* Exercise
Render every line of the data below as a Markdown table with a Row column for the row number and a Line column for the text, omitting blank lines and leaving out the pictures.

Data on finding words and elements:
— BEGIN —

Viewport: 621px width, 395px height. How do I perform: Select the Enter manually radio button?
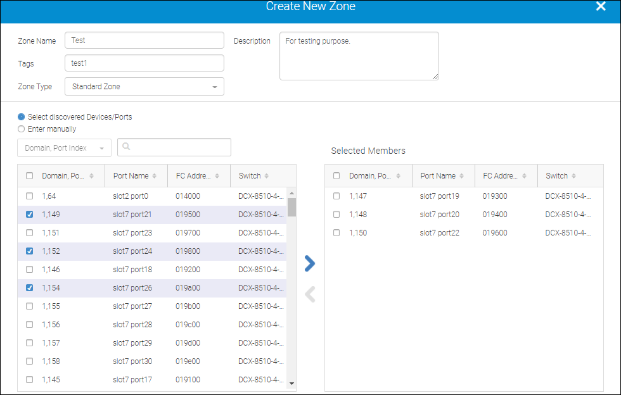pos(21,129)
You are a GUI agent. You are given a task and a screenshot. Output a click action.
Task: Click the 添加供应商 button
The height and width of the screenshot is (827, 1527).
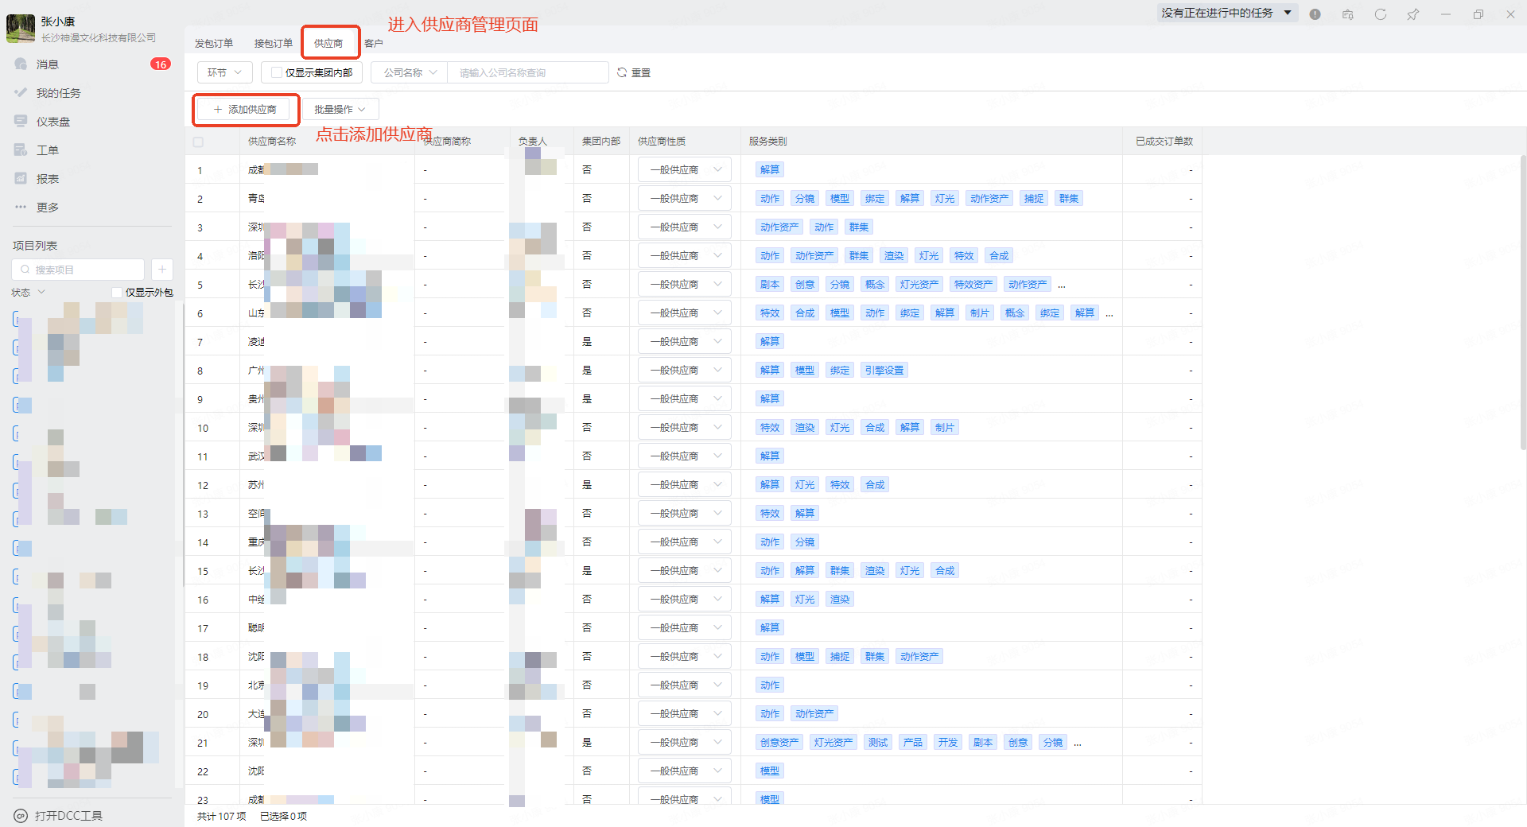pyautogui.click(x=245, y=110)
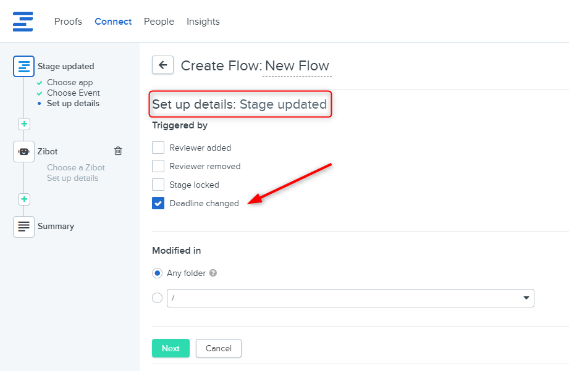Click the Zibot robot step icon
Viewport: 569px width, 371px height.
[23, 151]
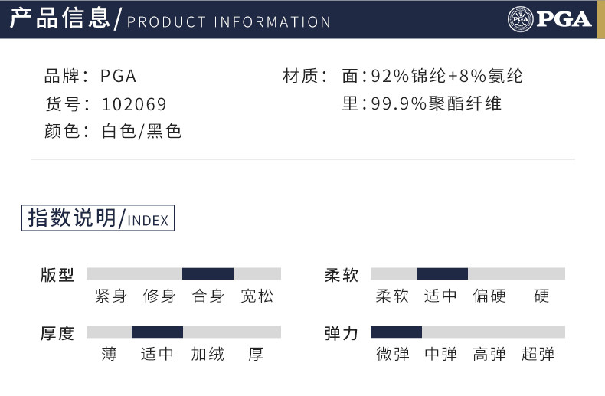Screen dimensions: 605x396
Task: Click the dark segment on 柔软 bar
Action: (x=442, y=273)
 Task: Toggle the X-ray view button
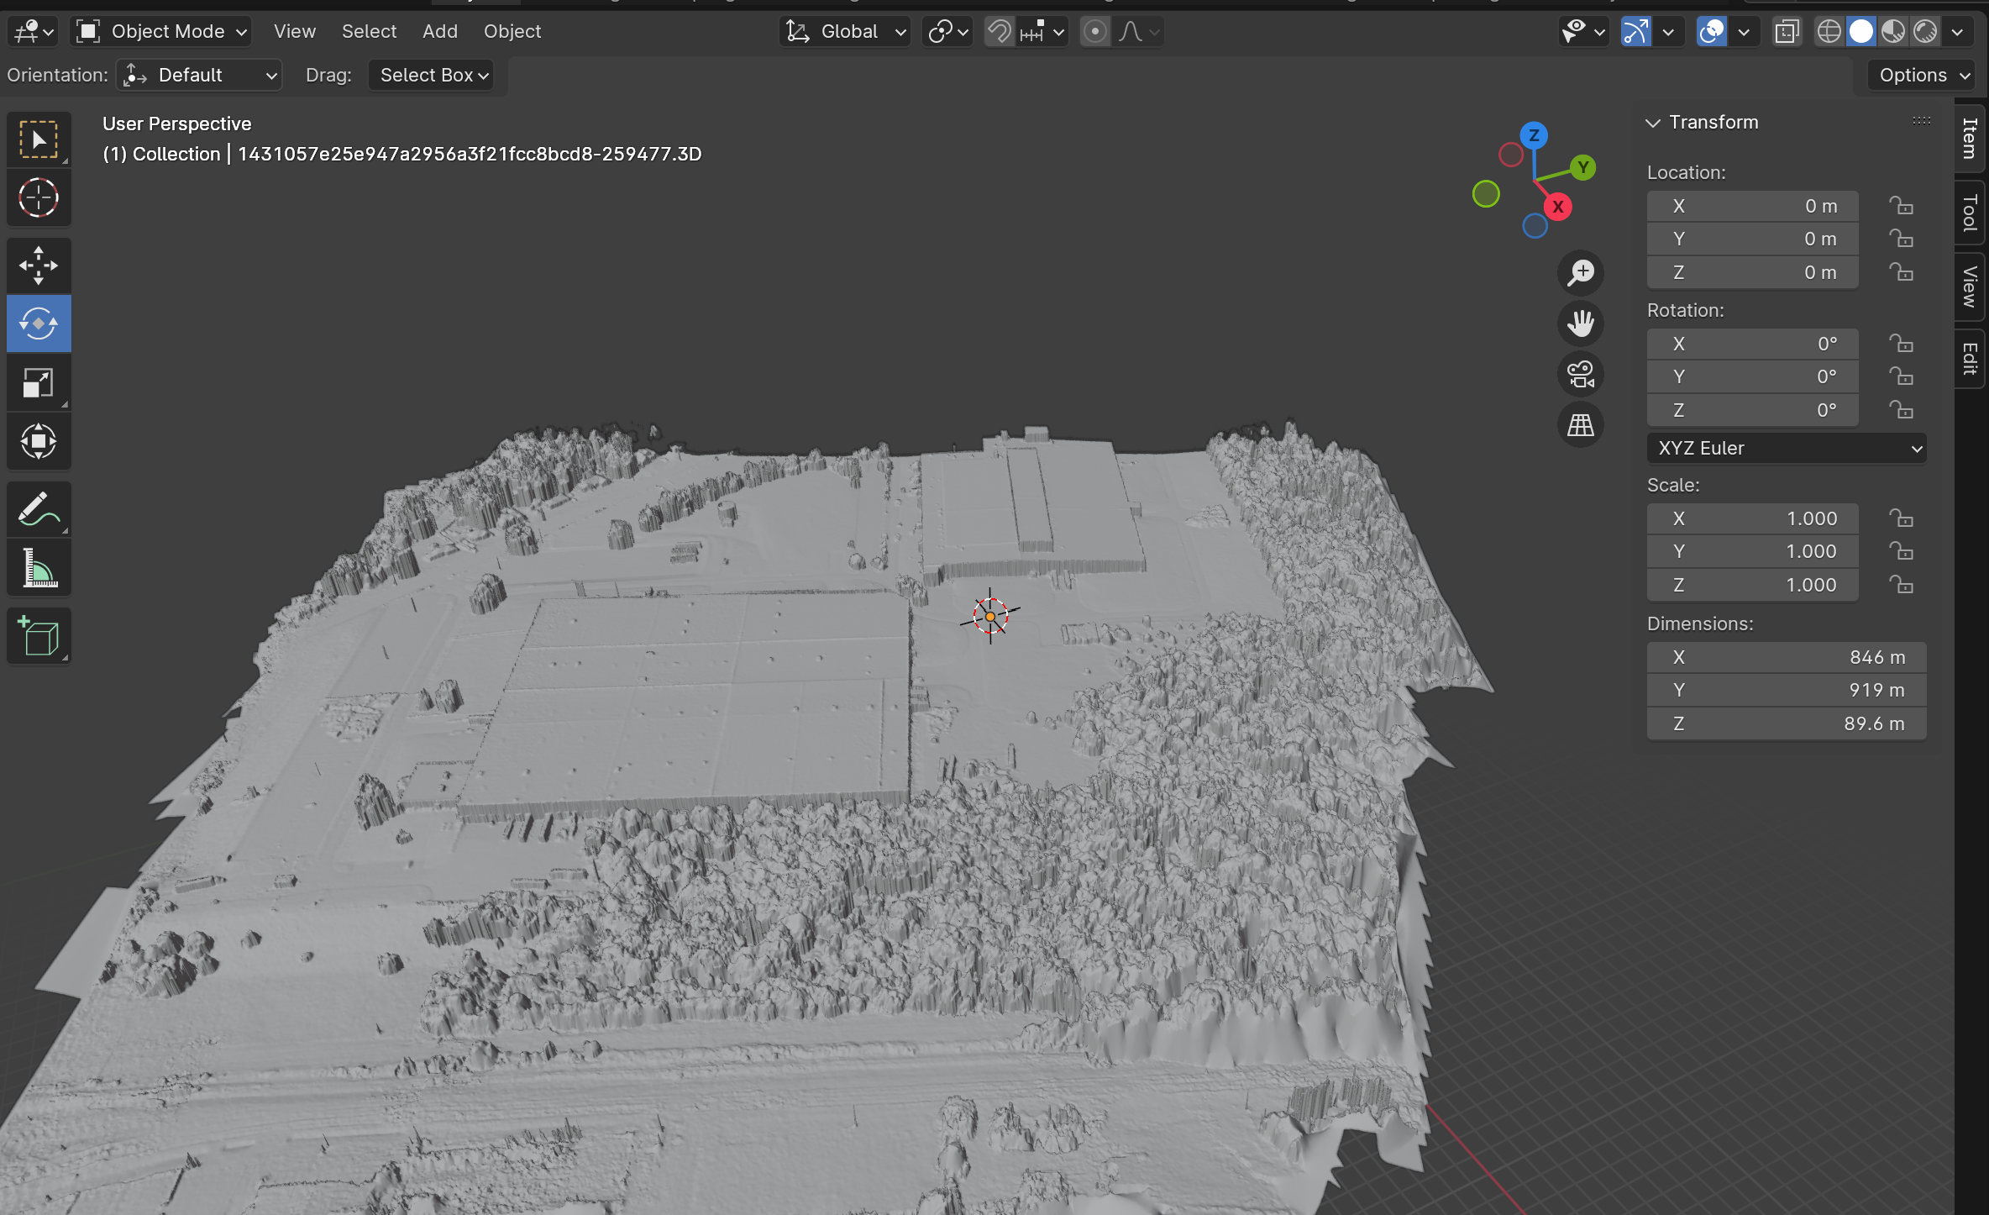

— END —

* Complete response
| Row | Line |
|---|---|
| 1 | Viewport: 621px width, 395px height. How do I perform: Select the Enter manually radio button? |
| 2 | pos(21,129) |
| 3 | You are a GUI agent. You are given a task and a screenshot. Output a click action. |
| 4 | Task: Click the 添加供应商 button |
| 5 | The height and width of the screenshot is (827, 1527). |
| 6 | pyautogui.click(x=245, y=110) |
| 7 | Click the Zibot robot step icon |
| 8 | Viewport: 569px width, 371px height. |
| 9 | [23, 151] |
| 10 | Screen dimensions: 605x396 |
| 11 | Task: Click the dark segment on 柔软 bar |
| 12 | Action: (x=442, y=273) |
| 13 |  Task: Toggle the X-ray view button |